(Entries on target coordinates)
+-------+
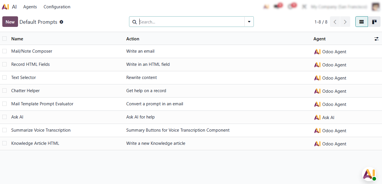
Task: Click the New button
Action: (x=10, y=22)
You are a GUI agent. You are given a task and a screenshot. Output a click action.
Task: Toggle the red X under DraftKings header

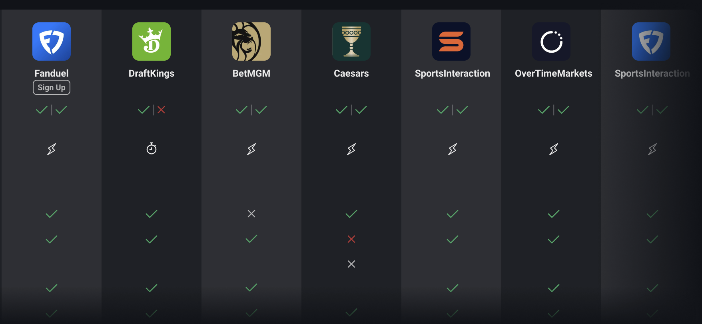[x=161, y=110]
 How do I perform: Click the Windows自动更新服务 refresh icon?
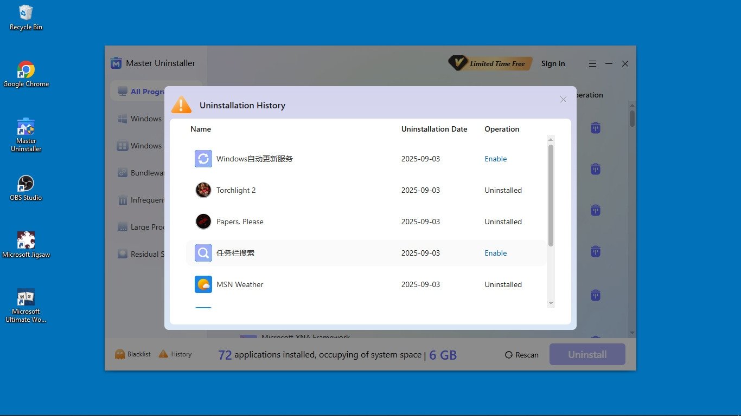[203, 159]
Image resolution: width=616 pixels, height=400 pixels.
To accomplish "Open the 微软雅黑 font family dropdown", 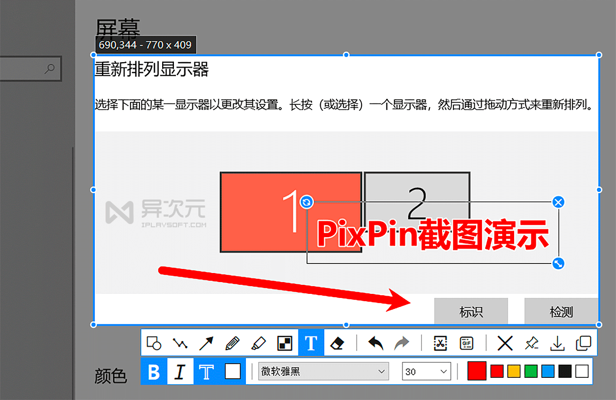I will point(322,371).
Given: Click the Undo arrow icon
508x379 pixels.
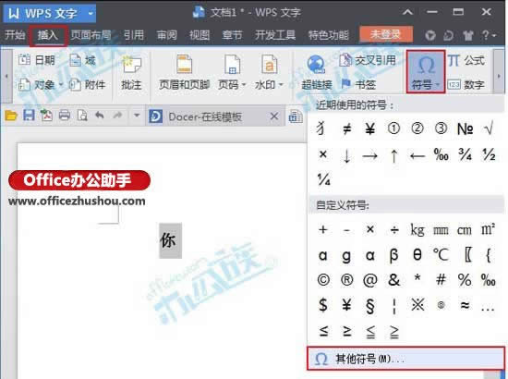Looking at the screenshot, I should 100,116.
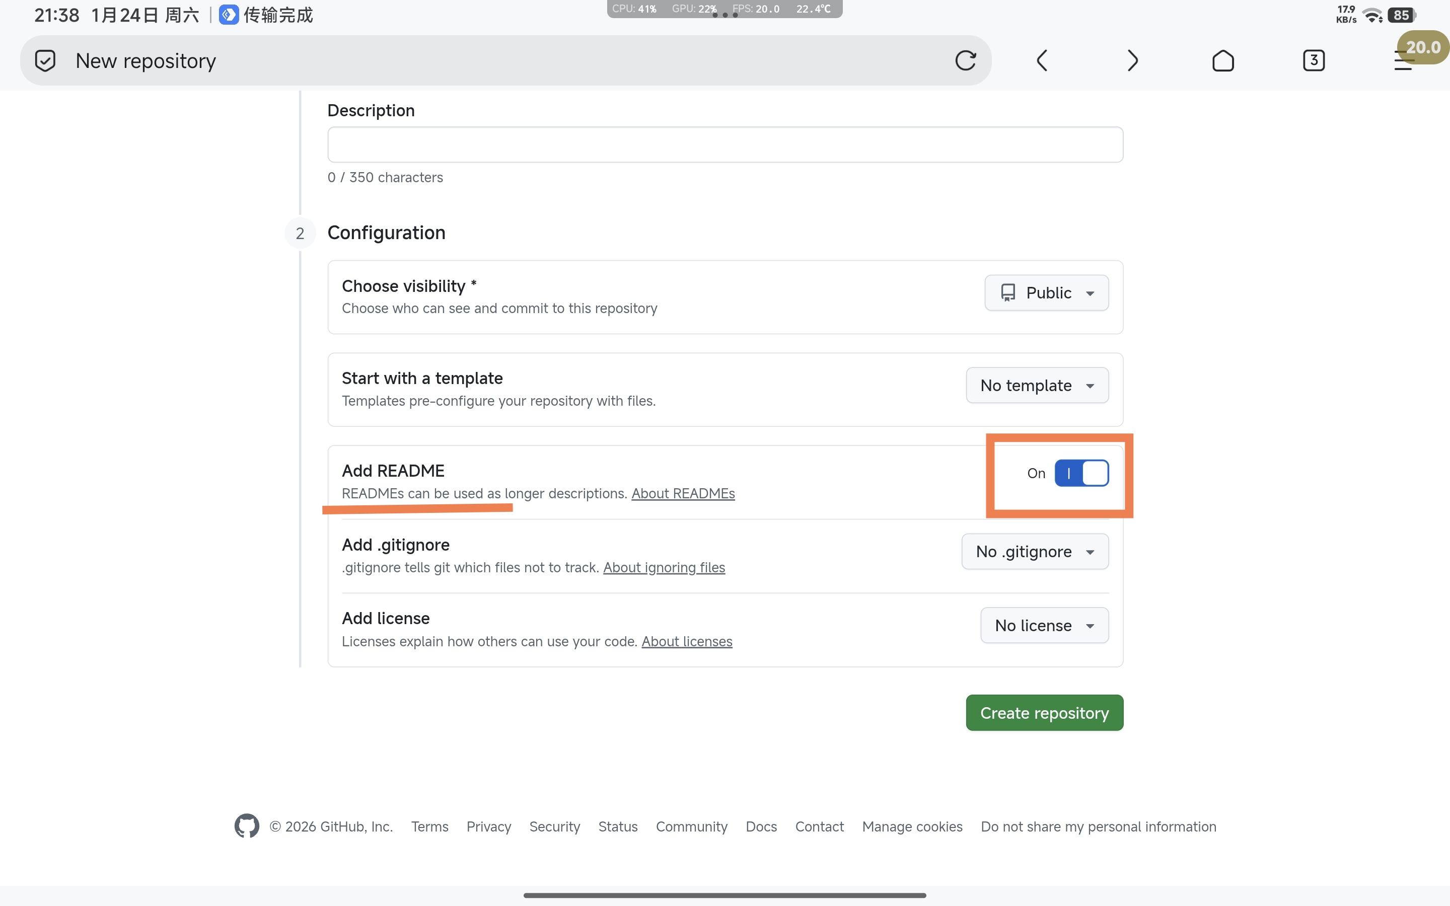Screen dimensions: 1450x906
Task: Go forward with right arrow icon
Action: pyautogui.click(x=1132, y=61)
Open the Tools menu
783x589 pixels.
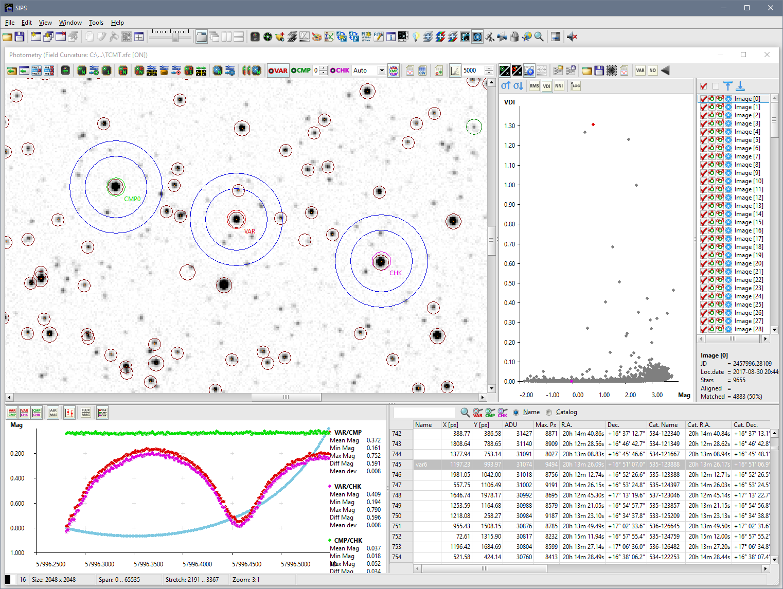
+-------+
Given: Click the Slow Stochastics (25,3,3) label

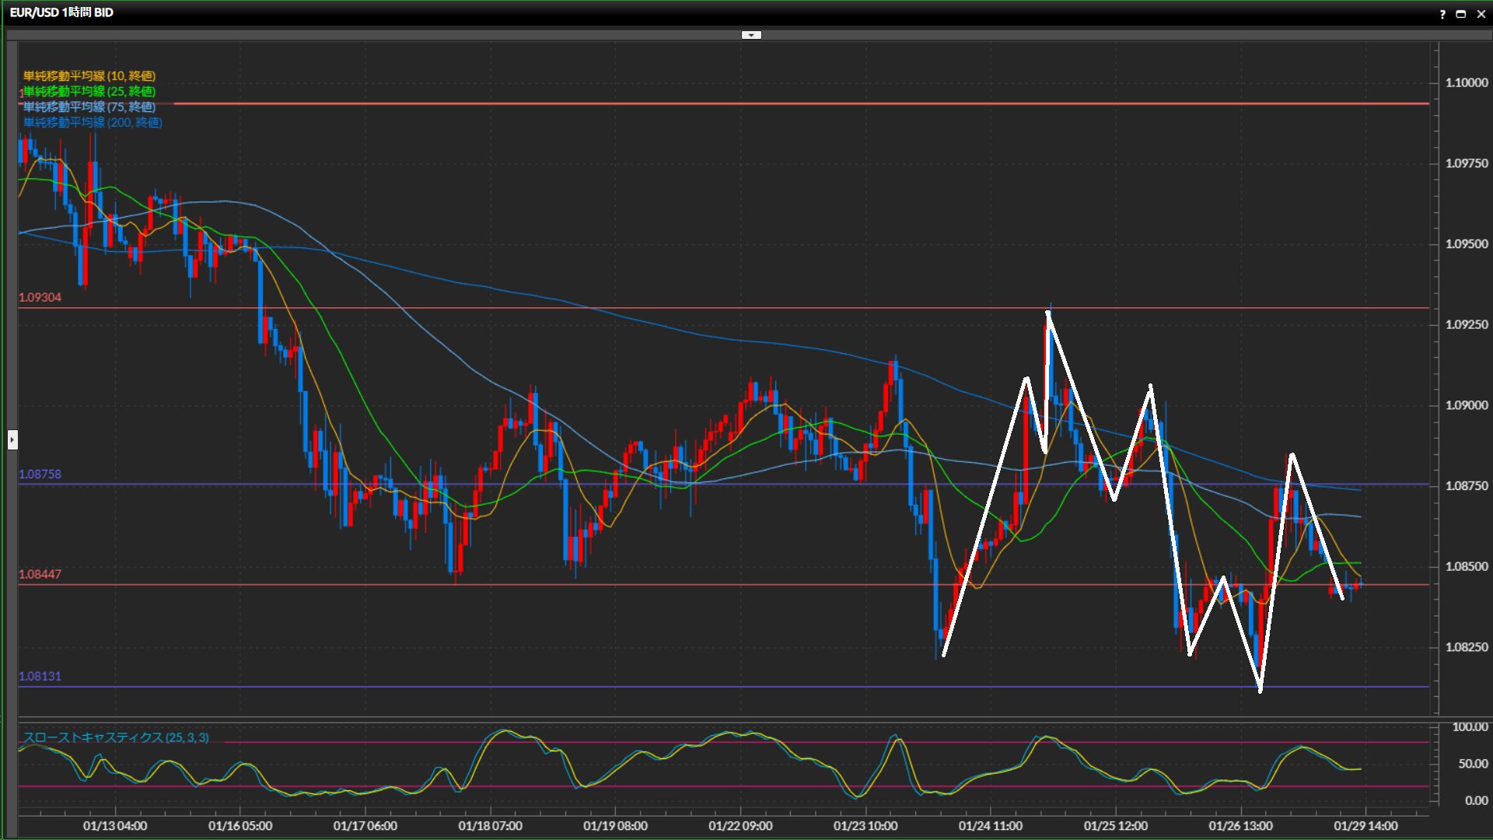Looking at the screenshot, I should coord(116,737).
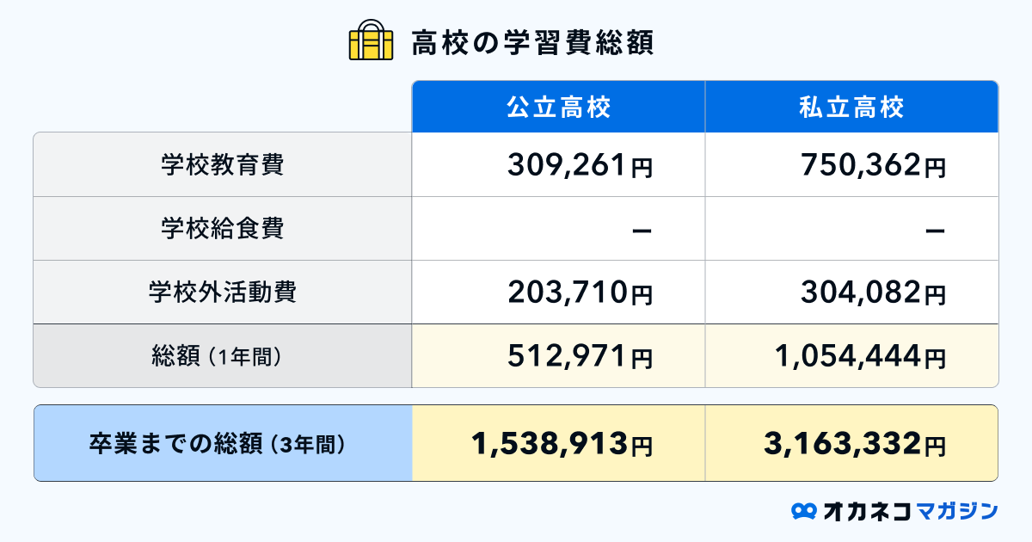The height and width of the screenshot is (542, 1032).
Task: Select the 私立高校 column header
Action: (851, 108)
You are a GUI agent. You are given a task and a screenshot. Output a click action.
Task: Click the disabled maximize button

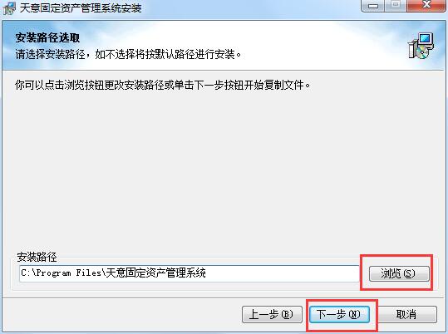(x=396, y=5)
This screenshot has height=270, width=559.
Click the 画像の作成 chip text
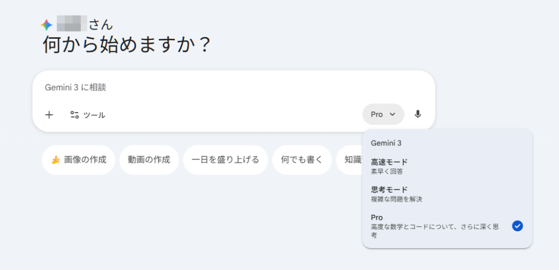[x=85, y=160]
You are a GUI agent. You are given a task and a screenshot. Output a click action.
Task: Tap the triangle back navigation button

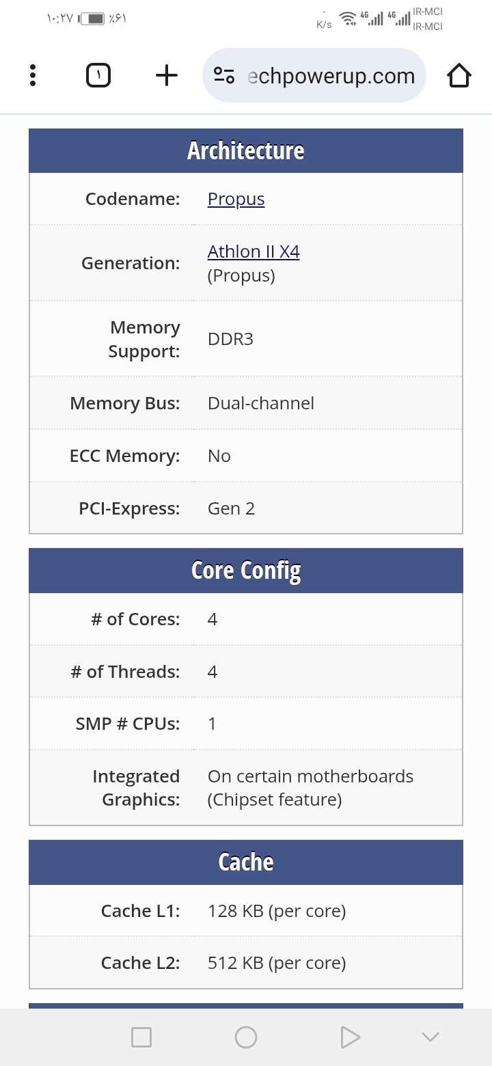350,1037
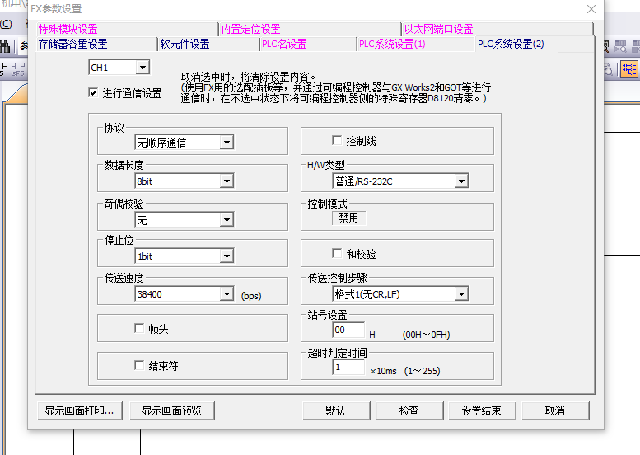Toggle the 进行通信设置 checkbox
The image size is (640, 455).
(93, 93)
+-------+
- [EXERCISE OBJECTIVE] Reproduce the items above word for word, starting at the line that contains "Given: Click the Undo arrow icon" and ending after the line that contains "783x589 pixels.". Leave the pictures out of your copy.

- [COMPLETE ANSWER]
Given: Click the Undo arrow icon
508x379 pixels.
Looking at the screenshot, I should 100,116.
Screen dimensions: 1450x906
Task: Go forward with right arrow icon
Action: pyautogui.click(x=1132, y=61)
Open the Tools menu
783x589 pixels.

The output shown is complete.